Do I really need all of this, or is some of it overkill?

At minimum, do these three: password manager with unique passwords, 2FA on everything, and a data removal service. Those cover the highest-impact threats (credential stuffing, account takeover, and social engineering via broker data). The rest adds defense in depth—each layer makes attacks progressively harder.

Won’t this hurt my job prospects if recruiters can’t find me?

No. Legitimate recruiters use LinkedIn, GitHub, and professional networks directly. They don’t buy data from broker sites. What you’re removing is your personal contact details and home address from sketchy aggregator databases—not your professional presence. Your GitHub contributions, blog posts, and LinkedIn profile remain fully visible.

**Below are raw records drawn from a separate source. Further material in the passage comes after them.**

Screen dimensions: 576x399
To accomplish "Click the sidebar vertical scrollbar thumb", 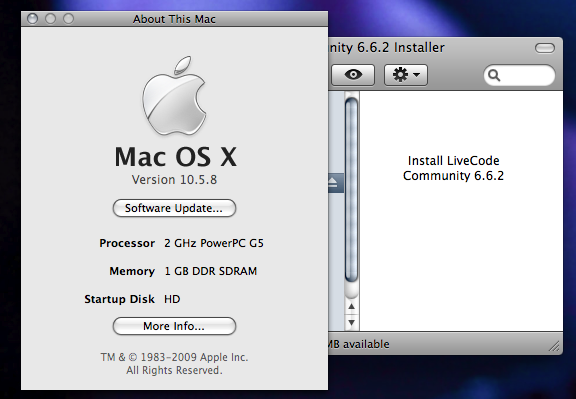I will [352, 190].
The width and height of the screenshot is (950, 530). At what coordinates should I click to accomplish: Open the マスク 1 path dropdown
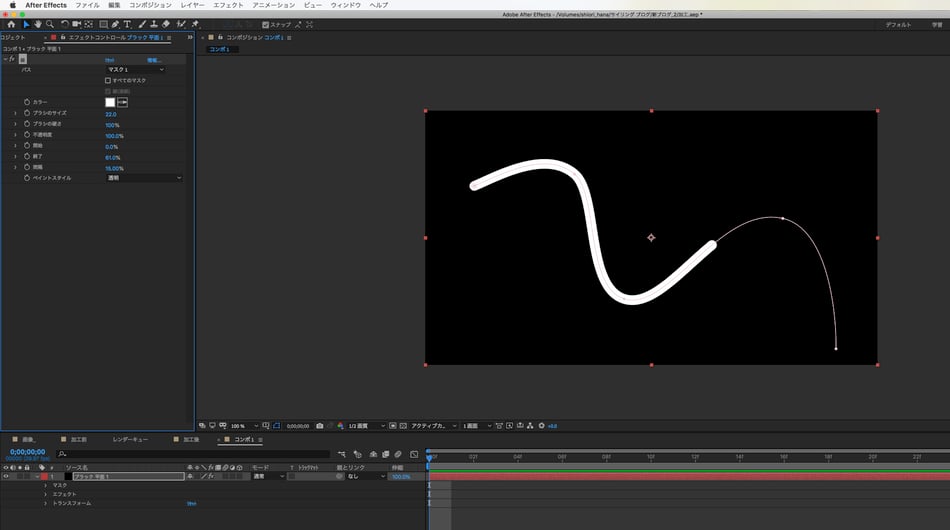pos(136,69)
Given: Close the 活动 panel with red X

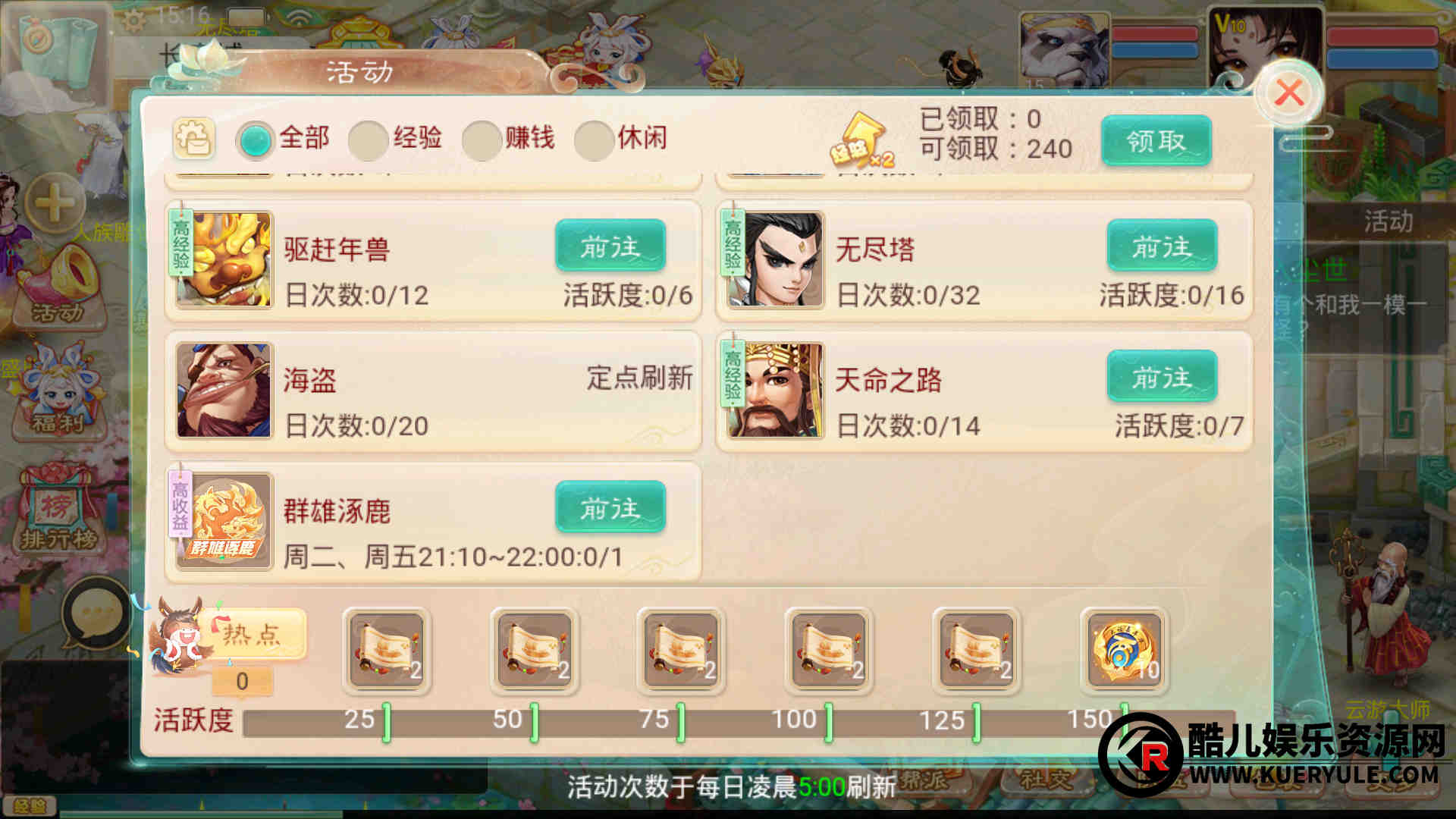Looking at the screenshot, I should 1288,93.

I’m a freelancer. Does this checklist still apply?

Even more so. Freelancers often register domains with personal addresses, use personal email for client communications, and have wider public exposure through portfolio sites. The WHOIS privacy and email alias sections are especially critical for freelancers.

What’s the most dangerous piece of data for a developer to have exposed?

Your primary email address, because it’s the key that links everything else. If a broker has your email, they can cross-reference it to find your phone, address, employer, and accounts across hundreds of services. This is why email aliases are the single most impactful change you can make.

Can I use my company’s security tools instead of personal ones?

Company tools protect company assets—not you. Your company VPN protects corporate network access, not your personal browsing. Your company password manager stores work credentials, not personal ones. Employer-provided tools can be revoked when you leave, and they often log your activity. Maintain separate personal security tools for personal privacy.